Some days, I wish life was as easy as jumping into the TARDIS with The Doctor. Instant adventure and personal growth, facilitated by someone wise, someone who has seen the future. But how can you really know that there aren’t Daleks on the other side of the jump? You can’t, of course, and that is part of being an adult. I can’t remember where I read it, but someone once said, “Only children think that grown-ups stop growing.” Sometimes, you have to move forward, even when you are afraid of what the future holds.

I am getting used to the idea of forcing myself to take a break. I am fine now with being occasionally overwhelmed, of needing to escape to a dark, quiet room after a party. I know this is what I need to do for myself.

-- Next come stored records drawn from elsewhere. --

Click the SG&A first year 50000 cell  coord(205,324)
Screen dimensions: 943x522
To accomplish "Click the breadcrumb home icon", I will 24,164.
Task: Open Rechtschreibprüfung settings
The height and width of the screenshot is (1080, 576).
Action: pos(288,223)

So much of life becomes about self-care. As much as some of us (such as INFP me) want to dedicate our lives to the greater good, to help others, there has to remain a space for taking care of oneself. I can’t fully dedicate myself to anything unless I do things to make my mind as clear and capable as I can.

Spinning yarn

“Miss Tarabotti felt such rules did not entirely apply to her, as she was a spinster. Had been a spinster for as long as she could remember. In her more acerbic moments, she felt she had been born a spinster.” –Souless by Gail Carriger

During my first semester of college, I took a women authors course. The first assignment was to form groups, read a critical essay, and make a presentation about it. After reading the article, the three of us began discussing it. One of my group members was silent, her brow slightly furrowed, afraid to ask a stupid question. Finally, she lifted her eyes from the article and said, “Something confused me. What is a spinster? Is that, like, someone who spins yarn?”

Looking back on that, I feel like my classmate came from a privileged place. She had lived in a world where her own worth was reinforced, completely separate from a man’s, equality always assumed and never questioned. Where she came from, no one slighted a woman for being unmarried, no one told her that she had to be married or else face inevitable labeling with a negative word. What a world, I thought as I explained it to her, where I could find someone who was free from centuries of misogyny.

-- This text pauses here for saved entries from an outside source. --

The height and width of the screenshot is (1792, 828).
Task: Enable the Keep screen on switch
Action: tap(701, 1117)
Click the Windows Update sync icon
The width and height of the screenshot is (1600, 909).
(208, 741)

By that age, I was very familiar with the term spinster. With all of the wisdom and sureness of an eighteen-year-old, I knew that I never wanted to get married or have kids. My favorite time period of literature was nineteenth century, and I had worked my way across Jane Austen and the Brontë sisters, Louisa May Alcott and George Eliot. I was quite familiar with the term spinster, what it meant, what it implied, what damage it could do, but I chose to reappropriate it and make it my own. At eighteen, I embraced the term and used it to describe myself and felt a fellowship with those women described in the article.

The term spinster is tricky because it implies a lack of value in the marriage marketplace. Women, especially in the early nineteenth century, were dependent on men when they did not have a fortune of their own. Jane Austen knew this all too well. In Pride and Prejudice, the Bennet sisters would be left penniless if their father died, turned out of their house by a male relative. The Dashwood sisters meet that fate in Sense and Sensibility. Though Emma does not feel the pain of poverty in her self-titled novel, Jane Fairfax knows that she will need to sell herself into the governess trade if she does not marry well.

Jane Austen had at least one proposal of marriage, from a Harris Bigg-Wither, which she accepted one night then declined the next morning, having thought better of it. She did not marry from choice. Men have the privilege of being a happy bachelor. Women are thought to be a scorned spinster, whether they remain single from choice or not.

Will there ever be an age where the word spinster is thrown aside and forgotten? Perhaps not, but as my classmate showed, it is not such a silly thing to think may happen.